Let us complete our pipeline with our categorical data and create our “master” Pipeline

from sklearn.compose import ColumnTransformer

data_pipeline = ColumnTransformer([
    ('numerical', num_pipeline, num_vars),
    ('categorical', OneHotEncoder(), cat_vars),

])

airbnb_processed = data_pipeline.fit_transform(airbnb_data)

We can combine different pipelines applied to different sets of variables. Here we are applying our numerical pipeline (Impute, Transform, Scale) to the numerical variables (num_vars is a list of column names) and do hot encoding to our categorical variables (cat_vars is a list of column names).

The ColumnTransformer class will do exactly what the name implies. It will apply the pipeline or transformer to a specified list of variables.

It takes in a list of tuples with (‘name’, transformer/pipeline, ‘variables list’)

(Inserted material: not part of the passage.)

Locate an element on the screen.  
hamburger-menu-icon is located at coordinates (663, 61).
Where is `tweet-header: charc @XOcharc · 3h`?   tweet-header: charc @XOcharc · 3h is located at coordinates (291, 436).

Once we have set up and defined our pipeline process, we can apply it to any dataset or fresh new data easily with the fit_transform() method.

Conclusion 🏁

Now you know the basics of implementing clean and efficient pipelines that can be easily organized and utilized on different datasets. For more detailed information reference the Scikit-Learn documentation

Why stop at pre-processing? In the pipeline you can finish with the training of your model. Here is a quick complete example:

from sklearn.svm import SVC
from sklearn.preprocessing import StandardScaler
from sklearn.datasets import make_classification
from sklearn.model_selection import train_test_split
from sklearn.pipeline import Pipeline

X, y = make_classification(random_state=0)
 X_train, X_test, y_train, y_test = train_test_split(X, y, random_state=0)
pipe = Pipeline([('scaler', StandardScaler()), ('svc', SVC())])

# The pipeline can be used as any other estimator
# and avoids leaking the test set into the train set
pipe.fit(X_train, y_train)
Pipeline(steps=[('scaler', StandardScaler()), ('svc', SVC())])
pipe.score(X_test, y_test)
#0.88

Once you have your data transformation setup, you can include the training as another “estimator” in your pipeline. Your pipeline can be used as any other estimator. SVC() is included at the end and will use the scaled data passed to it. You can then reuse this pipeline for many other machine learning algorithms or datasets.